I ditched bottled water long ago, only turning to it in an absolute pinch. It was a lecture at my kids school several years back when folks from Long Island Clean Water Partnership, Suffolk County Water Authority and the New York State Department of Environmental Conservation came to town to talk about what I call liquid life.

Like many, I always felt safer going with what was in a bottle. Hey, where I live, farmland is abundant and with that, potential water contamination from pesticide run off is a reality. But after an evening listening to the folks on the panel, I was convinced that plain ‘ole water from a tap is the better option!

According to the Natural Resources Defense Council, bottled water may very well be a total bust:

“NRDC conducted a four-year review of the bottled water industry and the safety standards that govern it, including a comparison of national bottled water rules with national tap water rules, and independent testing of over 1,000 bottles of water. Our conclusion is that there is no assurance that just because water comes out of a bottle it is any cleaner or safer than water from the tap. And in fact, an estimated 25 percent or more of bottled water is really just tap water in a bottle -- sometimes further treated, sometimes not.”

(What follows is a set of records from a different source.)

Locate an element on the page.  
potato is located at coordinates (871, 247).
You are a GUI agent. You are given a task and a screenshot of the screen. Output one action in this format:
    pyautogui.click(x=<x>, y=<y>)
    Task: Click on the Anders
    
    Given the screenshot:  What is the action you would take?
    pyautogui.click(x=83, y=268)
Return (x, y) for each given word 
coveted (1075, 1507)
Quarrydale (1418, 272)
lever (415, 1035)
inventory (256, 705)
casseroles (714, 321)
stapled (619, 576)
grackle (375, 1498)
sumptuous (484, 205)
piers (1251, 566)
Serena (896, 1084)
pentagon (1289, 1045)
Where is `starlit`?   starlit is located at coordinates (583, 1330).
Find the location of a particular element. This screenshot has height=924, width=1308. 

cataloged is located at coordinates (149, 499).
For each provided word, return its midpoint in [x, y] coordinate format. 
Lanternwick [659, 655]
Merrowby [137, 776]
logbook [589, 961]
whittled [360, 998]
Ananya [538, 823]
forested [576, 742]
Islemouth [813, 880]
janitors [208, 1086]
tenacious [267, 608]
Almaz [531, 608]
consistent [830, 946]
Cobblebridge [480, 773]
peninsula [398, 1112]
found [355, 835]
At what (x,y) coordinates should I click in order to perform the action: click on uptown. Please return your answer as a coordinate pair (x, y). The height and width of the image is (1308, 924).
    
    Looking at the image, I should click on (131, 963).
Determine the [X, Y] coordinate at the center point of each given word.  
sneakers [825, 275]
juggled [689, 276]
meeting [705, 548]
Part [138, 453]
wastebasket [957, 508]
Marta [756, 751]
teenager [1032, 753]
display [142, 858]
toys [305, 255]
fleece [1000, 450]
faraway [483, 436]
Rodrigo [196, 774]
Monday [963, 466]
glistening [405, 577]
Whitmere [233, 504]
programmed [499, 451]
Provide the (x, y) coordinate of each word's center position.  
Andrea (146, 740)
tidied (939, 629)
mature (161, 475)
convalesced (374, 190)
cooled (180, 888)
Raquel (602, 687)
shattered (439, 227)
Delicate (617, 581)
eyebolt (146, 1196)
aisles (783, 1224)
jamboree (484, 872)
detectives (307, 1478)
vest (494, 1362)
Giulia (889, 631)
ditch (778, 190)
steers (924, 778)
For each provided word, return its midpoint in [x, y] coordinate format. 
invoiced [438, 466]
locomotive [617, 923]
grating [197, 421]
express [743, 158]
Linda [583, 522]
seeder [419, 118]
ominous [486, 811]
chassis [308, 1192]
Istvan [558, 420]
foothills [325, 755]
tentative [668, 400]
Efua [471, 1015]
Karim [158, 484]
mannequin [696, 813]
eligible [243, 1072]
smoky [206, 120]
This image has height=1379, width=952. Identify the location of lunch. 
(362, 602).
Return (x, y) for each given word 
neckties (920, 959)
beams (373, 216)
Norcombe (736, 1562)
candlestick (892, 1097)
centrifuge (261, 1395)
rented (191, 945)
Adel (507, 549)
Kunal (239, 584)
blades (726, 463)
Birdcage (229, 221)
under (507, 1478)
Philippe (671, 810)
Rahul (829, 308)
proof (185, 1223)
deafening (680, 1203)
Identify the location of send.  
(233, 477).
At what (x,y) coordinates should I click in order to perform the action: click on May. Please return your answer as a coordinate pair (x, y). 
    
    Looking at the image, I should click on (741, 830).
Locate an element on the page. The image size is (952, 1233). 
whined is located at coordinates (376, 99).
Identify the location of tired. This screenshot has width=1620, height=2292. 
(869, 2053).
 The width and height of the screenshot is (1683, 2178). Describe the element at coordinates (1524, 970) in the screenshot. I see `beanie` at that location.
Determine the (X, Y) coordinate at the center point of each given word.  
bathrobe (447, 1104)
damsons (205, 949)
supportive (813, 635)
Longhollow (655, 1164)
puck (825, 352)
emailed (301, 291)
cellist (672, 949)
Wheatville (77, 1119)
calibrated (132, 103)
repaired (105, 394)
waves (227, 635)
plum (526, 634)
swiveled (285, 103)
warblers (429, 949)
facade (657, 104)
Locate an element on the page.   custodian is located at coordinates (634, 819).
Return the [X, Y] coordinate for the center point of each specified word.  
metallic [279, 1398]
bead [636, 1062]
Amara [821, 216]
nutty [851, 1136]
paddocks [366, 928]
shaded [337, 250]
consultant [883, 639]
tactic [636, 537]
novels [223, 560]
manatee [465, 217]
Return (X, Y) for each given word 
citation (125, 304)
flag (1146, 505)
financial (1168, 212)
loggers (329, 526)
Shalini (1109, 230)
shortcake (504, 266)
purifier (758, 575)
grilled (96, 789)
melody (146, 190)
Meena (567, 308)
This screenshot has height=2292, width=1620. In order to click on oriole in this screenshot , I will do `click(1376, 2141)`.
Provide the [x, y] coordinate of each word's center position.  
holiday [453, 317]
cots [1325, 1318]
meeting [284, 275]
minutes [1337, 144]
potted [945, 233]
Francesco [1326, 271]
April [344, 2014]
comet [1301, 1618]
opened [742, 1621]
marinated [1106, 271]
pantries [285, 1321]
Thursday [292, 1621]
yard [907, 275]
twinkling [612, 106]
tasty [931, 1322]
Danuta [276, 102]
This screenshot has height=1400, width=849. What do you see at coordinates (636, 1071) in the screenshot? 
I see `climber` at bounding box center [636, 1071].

And to add insult to injury, the environmental, physical and economic consequences of gulping water in a disposable bottle are staggering. The water experts at GRACE Communications Foundation, an organization that increases public awareness about food, water and energy systems and how the three intersect, sent me this great resource on Why You Should Never Buy Disposable Water Bottles Again and here are a few facts to whet your appetite for more:

  • Even though the U.S. has some of the safest tap water in the world, it has the largest market for bottled water—roughly 30 billion bottles per year
  • Bottled water costs 300-2,000 times more than tap water
  • Drinking 8 glasses of tap water per day costs roughly $0.50/year while the same consumption of bottled water costs about $1,400/year
  • 17 million barrels of oil are used to produce disposable water bottles each year (and that’s enough to fuel 1 million cars for an entire year)
  • Producing bottled water requires up to 2,000 times the energy cost of producing tap water
  • More than 80% of water bottles end up in landfills (while some are recycled many also end up littering roadsides and waterways)

(Click here for more scary facts)

When it comes to water in plastic, I urge people to go green, meaning get yourself a stainless steel bottle like Klean Kanteen or a BPA-free plastic option and use and re-use it. Filling it up is free! And, here are a few more things you can do to make a difference in your health and the health of our planet:

  1. Take a stand—sign the Take Back the Tap pledge compliments of Food and Water Watch, the organization that works to ensure that your food, water and fish are safe to eat
  2. Get the skinny on your personal watershed and how you can help protect your local water supply
  3. Learn about your water with the Consumer Confidence Reports, federally mandated annual drinking water quality reports
  4. Check out Environmental Working Group's Water Filter Buying Guide
  5. Understand your personal water footprint with GRACE's Water Footprint Calculator
  6. Get some tips on how to conserve water
  7. Advocate for Water Filling Stations and learn how your community or organization can promote tap water
  8. If you have to buy bottled water, buy it better by learning about its source and how its quality is protected. Never be shy to call the company to gather facts!